Indiana’s lawmakers are currently refusing to back down.

Republican Senator Scott Schneider declared, “Indiana’s on solid legal ground. There’s no reason for us to change course at this time.”

If Indiana agrees to pursue its defunding of Planned Parenthood, it is poised to lose $4.3 billion in Medicaid money, but some conservatives in Indiana contend that it's time legislators take some lumps in defense of principles, and throw off federal mandates — of which the Medicaid program, with its strict regulations and high costs, is the prime target.

Whether the Obama administration will allow low-income families to suffer blows in order to punish the state of Indiana remains to be seen, however.

Ed Haislmaier, senior research fellow at the Heritage Foundation, states, “Like any game of chicken, it’s about who blinks first.” He adds, “From a political standpoint, it is interesting whether the Obama administration has already thought through the implications.”

Meanwhile, Indiana Planned Parenthood has already filed a lawsuit challenging the state law, so the courts may very well be the determining factor in this match.

Other options exist as well.

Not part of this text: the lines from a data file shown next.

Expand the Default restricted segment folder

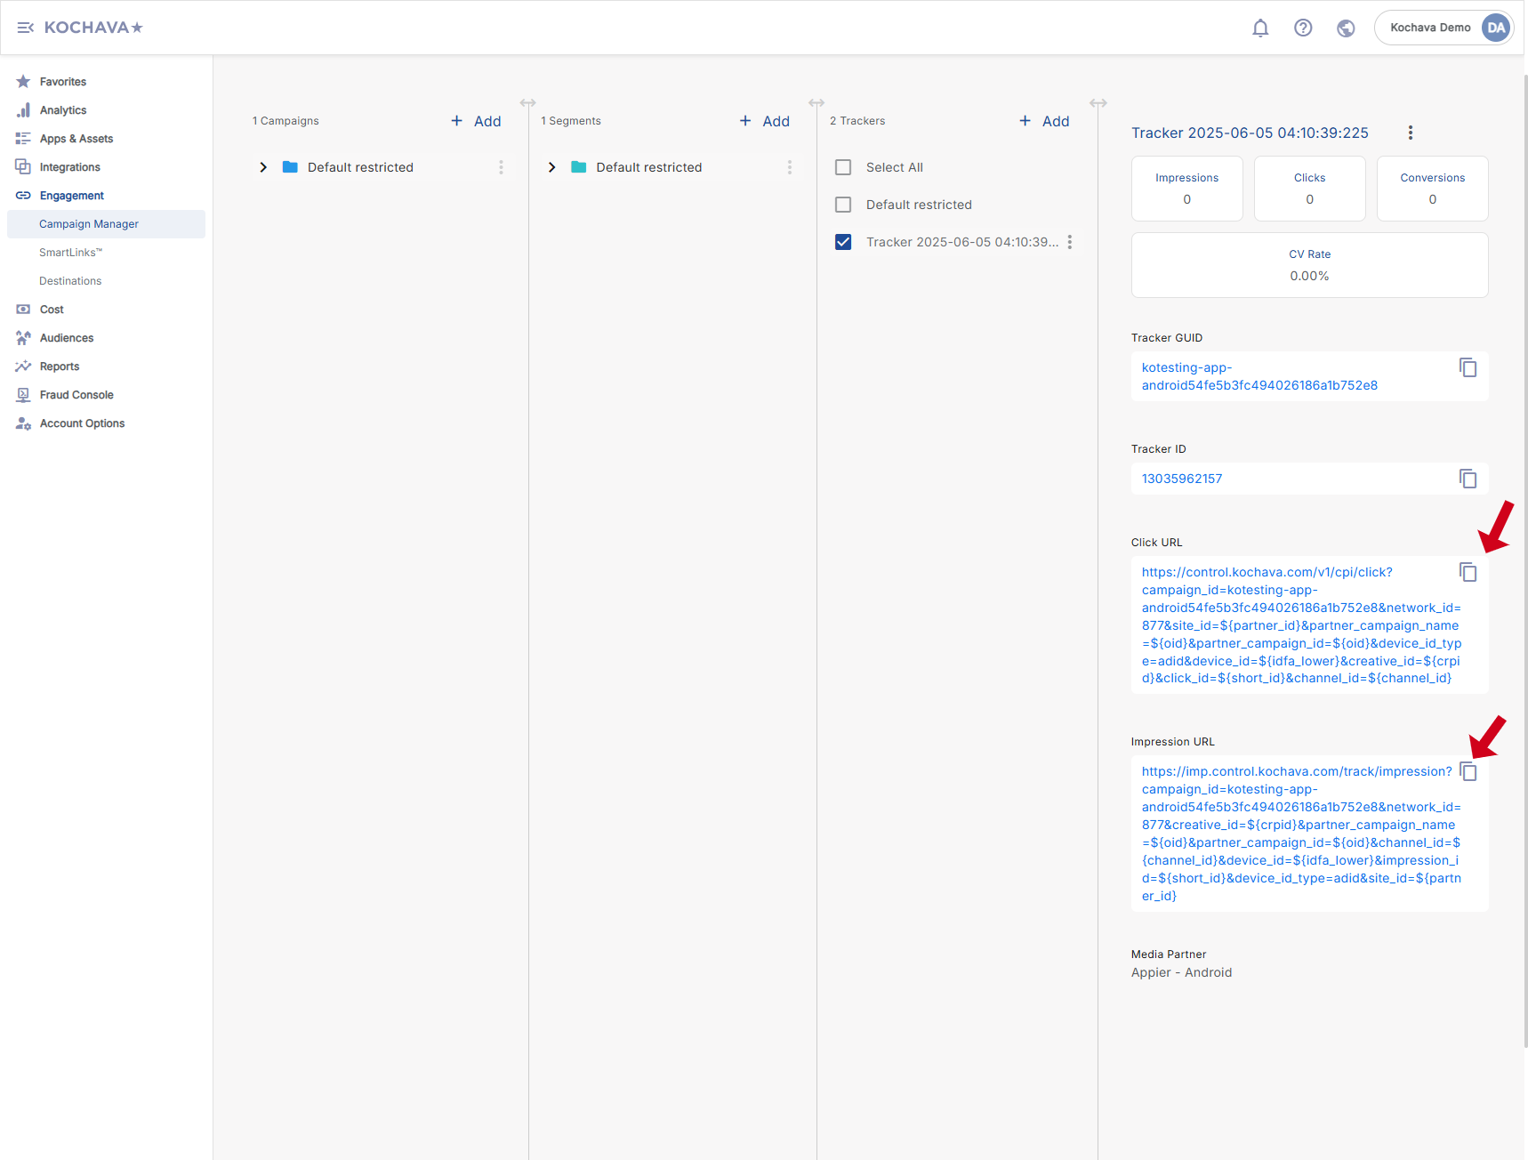point(551,167)
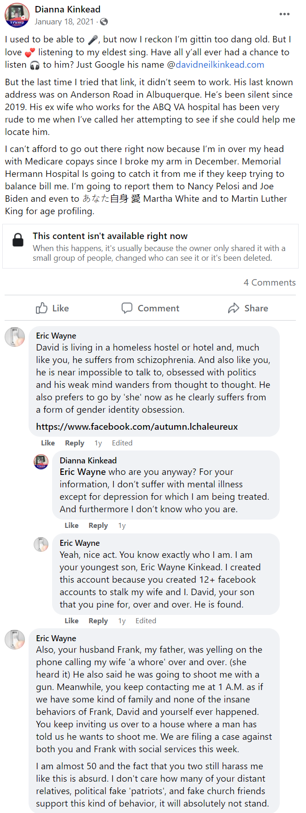The width and height of the screenshot is (306, 813).
Task: Click the Like thumbs-up icon under the post
Action: coord(42,308)
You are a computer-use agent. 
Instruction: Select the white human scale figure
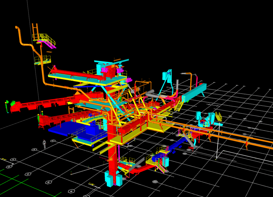coord(44,144)
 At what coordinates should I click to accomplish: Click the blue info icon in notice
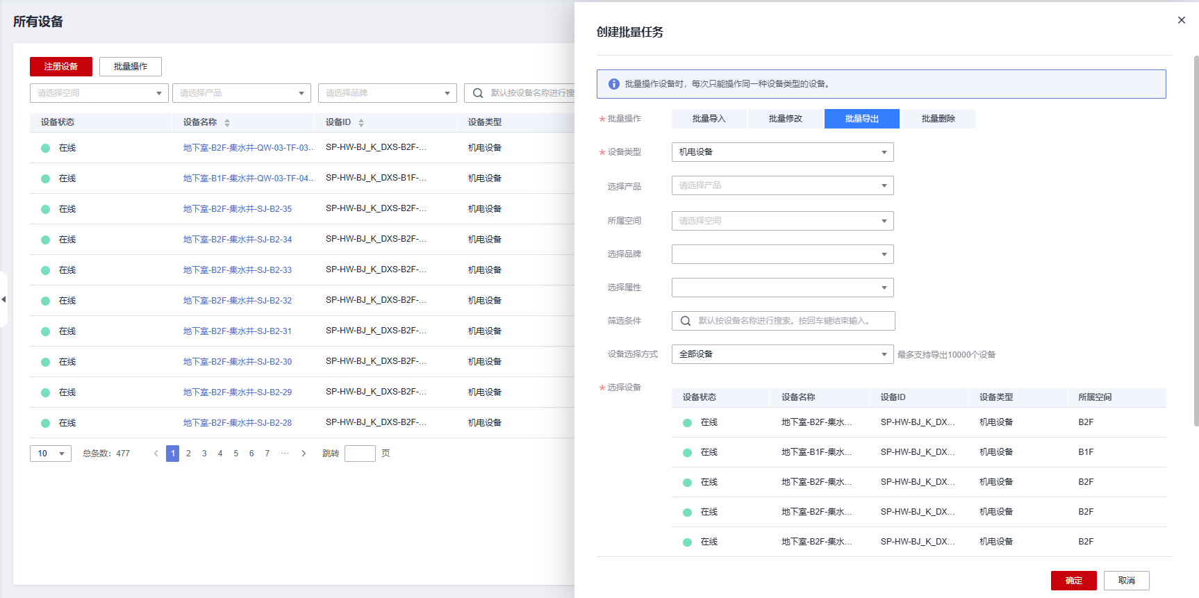coord(614,84)
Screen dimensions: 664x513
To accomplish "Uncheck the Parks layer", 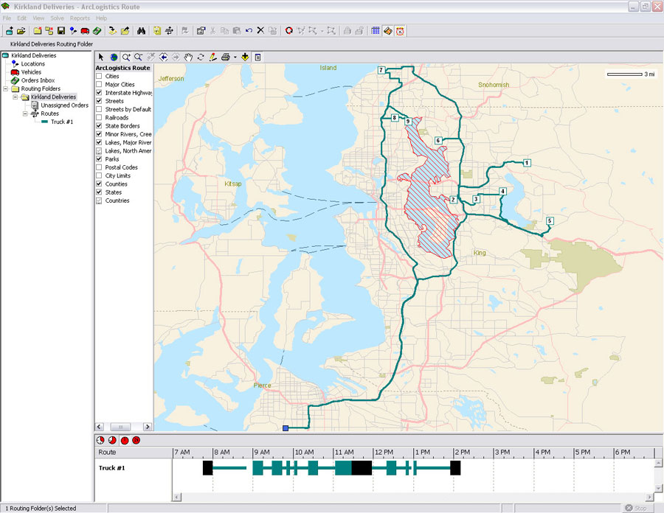I will click(99, 159).
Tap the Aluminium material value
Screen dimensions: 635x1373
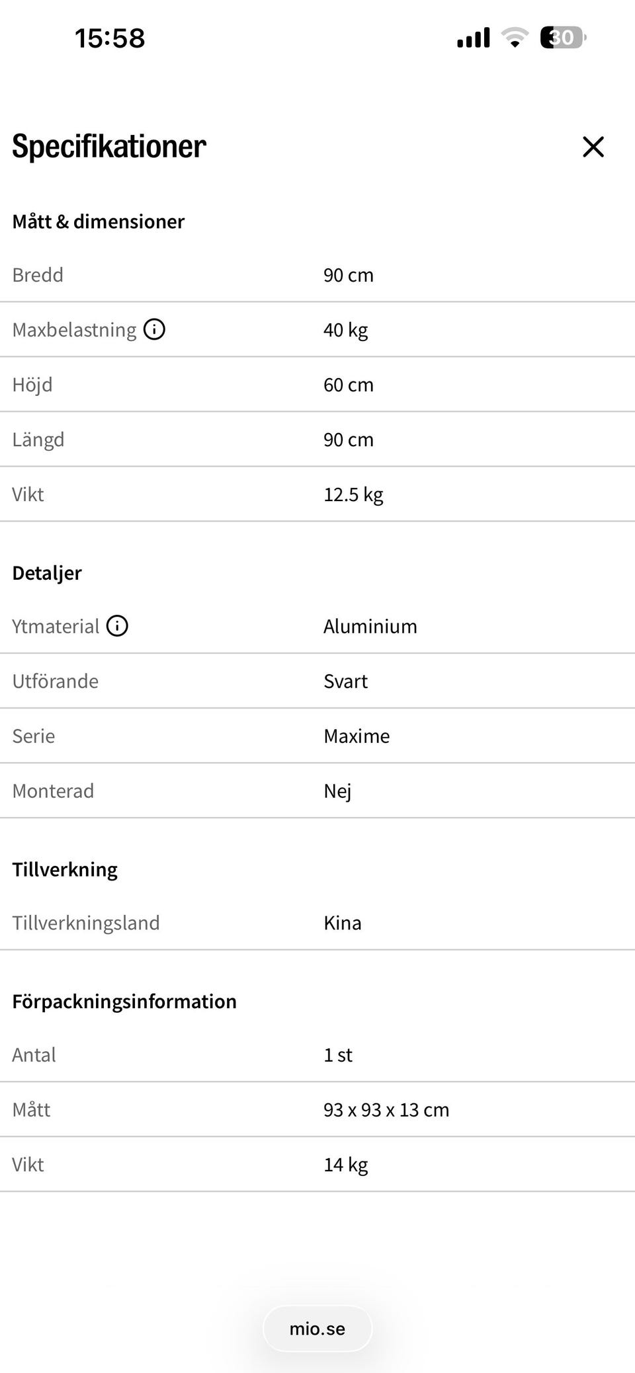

Governor Mitch Daniels could ask that the law be repealed. Also, the federal Medicaid statute allows Health and Human Services Secretary Kathleen Sebelius to withhold only a portion of Indiana’s Medicaid funds, as opposed to the entire $4 billion.

In an effort to preempt similar bans across the country on Planned Parenthood funding, HHS has issued a warning letter to other states which are considering actions such as those in Indiana. Still, Kansas has already approved a budget that restricts funding for Planned Parenthood, while North Carolina legislators are also expected to block funds to the organization.